Overall, I really enjoyed this pumpkin mousse. It was easy to make, delicious, and perfect for a fall dessert.


Gloria omorewa
g_o@gmail.com

This mousse is a bit too rich for my taste.


Shittu Saheed Olasunkanmi
o.s@yahoo.com

I love how versatile this mousse is. You can serve it with whipped cream, fruit, or even ice cream.


Umair Sahab
sumair32@aol.com

This mousse is a great way to use up leftover pumpkin puree.


meena rimal bajgain
bajgain-m@yahoo.com

I've tried a lot of different pumpkin mousse recipes, but this one is by far the best. It's the perfect balance of sweet and savory.


Alisha Tsuda
tsudaalisha@hotmail.co.uk

This mousse is so easy to make and it's always a hit with my family and friends.


Hajar Amouad
hamouad89@hotmail.com

I'm not a big fan of pumpkin, but I actually really enjoyed this mousse. It was light and fluffy, and the pumpkin flavor wasn't too overpowering.


Buluma Didan
bulumadidan@yahoo.com

I made this mousse for a party and it was a huge hit. Everyone loved it!

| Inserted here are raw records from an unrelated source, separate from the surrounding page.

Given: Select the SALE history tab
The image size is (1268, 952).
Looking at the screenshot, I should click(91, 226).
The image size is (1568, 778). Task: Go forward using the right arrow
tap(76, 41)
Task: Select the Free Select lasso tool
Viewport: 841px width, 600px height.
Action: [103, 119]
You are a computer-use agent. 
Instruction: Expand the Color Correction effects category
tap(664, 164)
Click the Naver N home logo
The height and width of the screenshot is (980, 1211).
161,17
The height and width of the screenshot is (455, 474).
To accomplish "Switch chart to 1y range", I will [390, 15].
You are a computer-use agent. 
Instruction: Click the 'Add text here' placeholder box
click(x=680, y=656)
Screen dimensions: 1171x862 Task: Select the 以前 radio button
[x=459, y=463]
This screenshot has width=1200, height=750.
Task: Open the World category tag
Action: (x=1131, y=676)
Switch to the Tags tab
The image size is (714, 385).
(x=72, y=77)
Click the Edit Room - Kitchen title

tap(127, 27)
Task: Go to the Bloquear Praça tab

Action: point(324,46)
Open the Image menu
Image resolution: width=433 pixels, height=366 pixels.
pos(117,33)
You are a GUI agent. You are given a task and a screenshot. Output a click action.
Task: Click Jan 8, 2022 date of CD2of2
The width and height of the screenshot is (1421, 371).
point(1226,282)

Relaxing music for Stress Relief
r.r@hotmail.co.uk

This mousse is perfect for a fall dessert. It's light and refreshing, but still has all the flavors of pumpkin pie.


Aida Causevic
causevic_a@gmail.com

I love that this recipe uses real pumpkin puree. It gives the mousse a rich, flavorful taste.


Rakithrasi Rakith
rakith-r93@gmail.com

The mousse was a little too sweet for my taste, but overall it was a good recipe.


Tyler Hall
h_tyler85@aol.com

I was really impressed with how easy this mousse was to make. I'm not a very experienced baker, but I was able to follow the recipe without any problems.


Sachin Tharusha
s.t@yahoo.com

I've made this mousse twice now and it's always a crowd-pleaser. It's so easy to make and it tastes delicious.


China Reinssa
rc@aol.com

This pumpkin mousse was a hit at my Thanksgiving dinner! It was light and fluffy, with just the right amount of sweetness. I loved the addition of the whipped cream and cinnamon on top.